### Dataset content

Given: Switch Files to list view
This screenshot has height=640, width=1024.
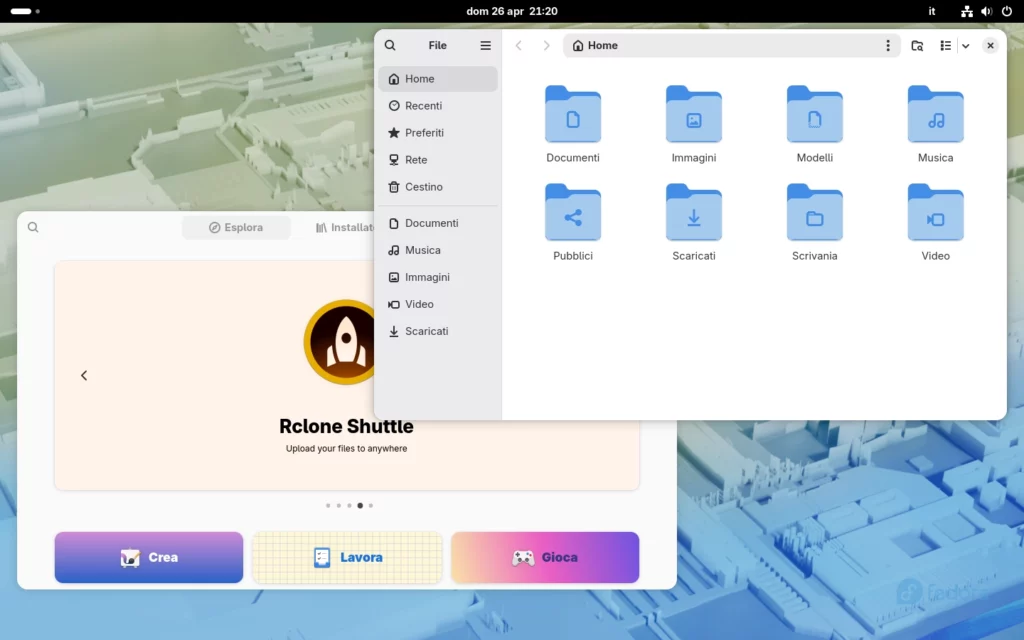Looking at the screenshot, I should 944,45.
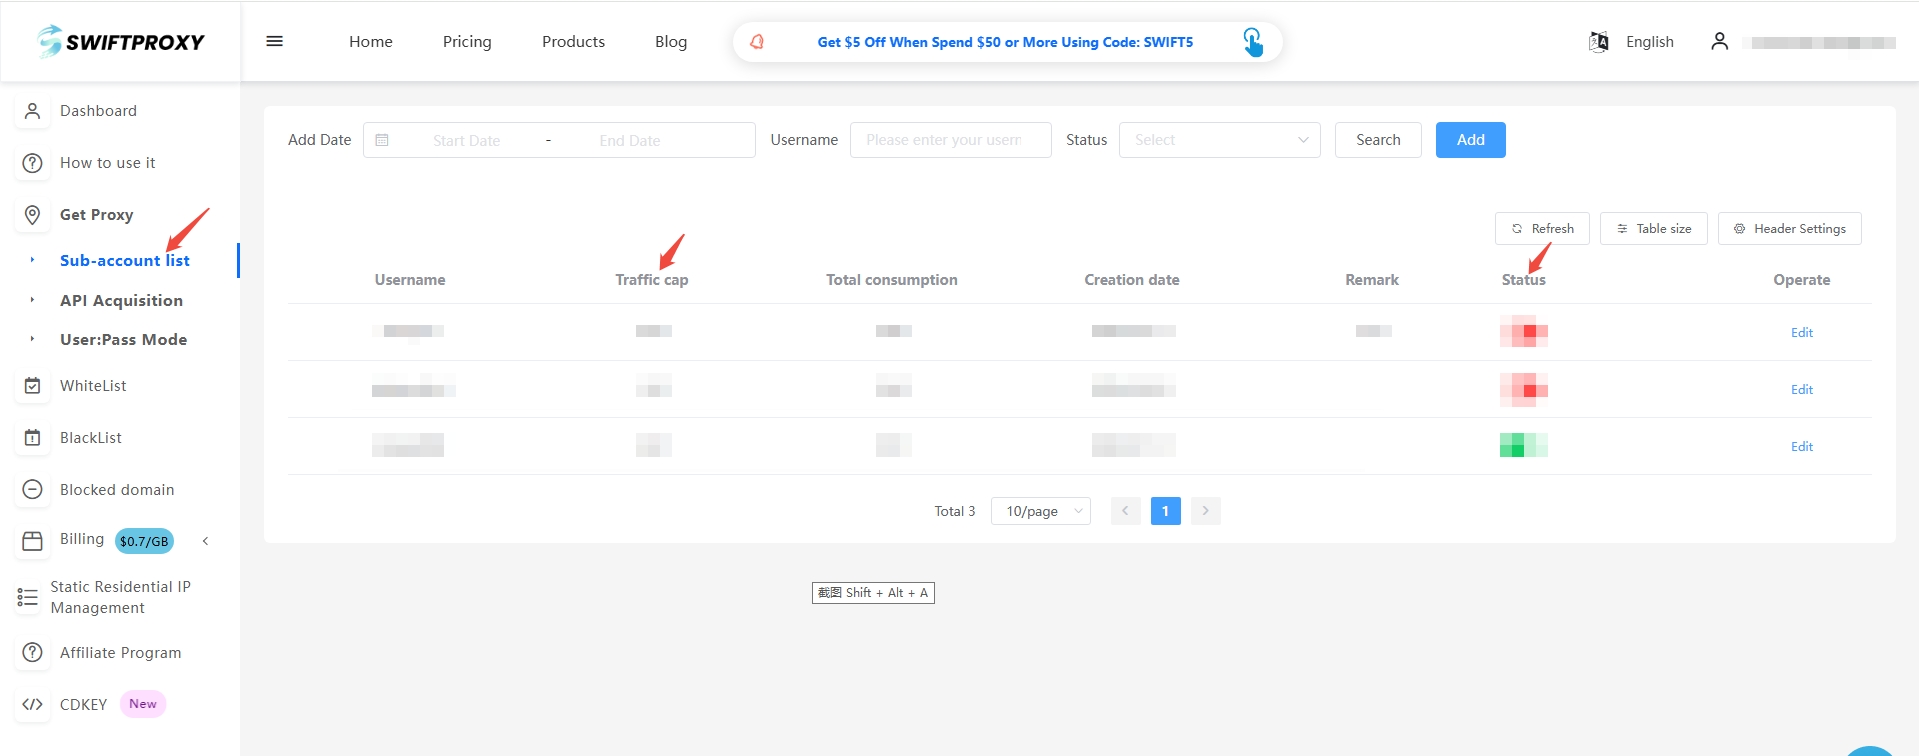Screen dimensions: 1919x756
Task: Click the WhiteList sidebar icon
Action: [33, 386]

######

Work to do: Reproduce all of the records, substituting "grid view" for "list view" and leaving everything else unchanged, but omit the pictures.

Task response:
Given: Switch Files to grid view
This screenshot has height=640, width=1024.
Looking at the screenshot, I should 944,45.
Screen dimensions: 1919x756
Task: Click the WhiteList sidebar icon
Action: [33, 386]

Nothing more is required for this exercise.